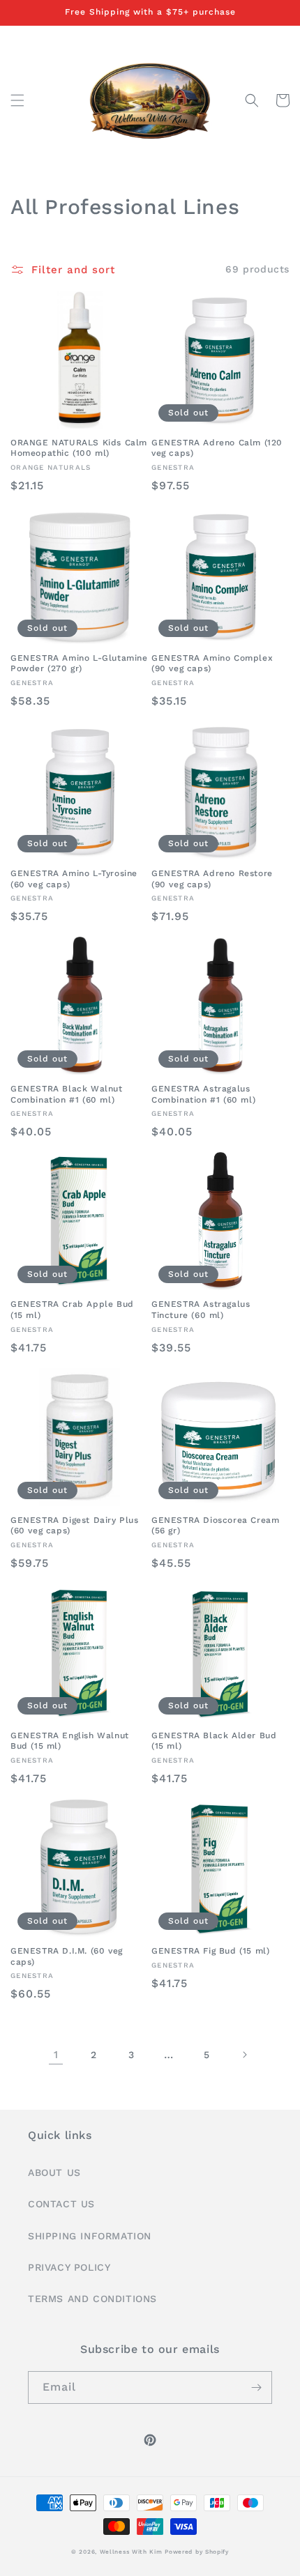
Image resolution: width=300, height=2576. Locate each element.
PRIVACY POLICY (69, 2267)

---

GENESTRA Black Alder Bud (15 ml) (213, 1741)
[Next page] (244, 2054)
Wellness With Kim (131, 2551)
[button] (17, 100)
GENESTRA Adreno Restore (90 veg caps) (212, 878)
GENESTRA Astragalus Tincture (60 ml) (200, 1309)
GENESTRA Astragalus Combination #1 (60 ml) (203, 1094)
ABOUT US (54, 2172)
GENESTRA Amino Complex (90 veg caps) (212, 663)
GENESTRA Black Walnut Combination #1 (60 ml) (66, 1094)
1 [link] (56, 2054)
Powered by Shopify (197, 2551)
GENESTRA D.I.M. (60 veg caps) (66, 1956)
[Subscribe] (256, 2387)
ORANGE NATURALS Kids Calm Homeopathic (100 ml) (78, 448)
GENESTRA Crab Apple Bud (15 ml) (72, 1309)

[AIM OF THE EXERCISE] Transcribe the records above from the line holding "GENESTRA Black Walnut" down to the line holding "GENESTRA Crab Apple Bud (15 ml) (72, 1309)", inclusive, without adding anything.

[ANSWER SPACE]
GENESTRA Black Walnut Combination #1 (60 ml) (66, 1094)
1 [link] (56, 2054)
Powered by Shopify (197, 2551)
GENESTRA D.I.M. (60 veg caps) (66, 1956)
[Subscribe] (256, 2387)
ORANGE NATURALS Kids Calm Homeopathic (100 ml) (78, 448)
GENESTRA Crab Apple Bud (15 ml) (72, 1309)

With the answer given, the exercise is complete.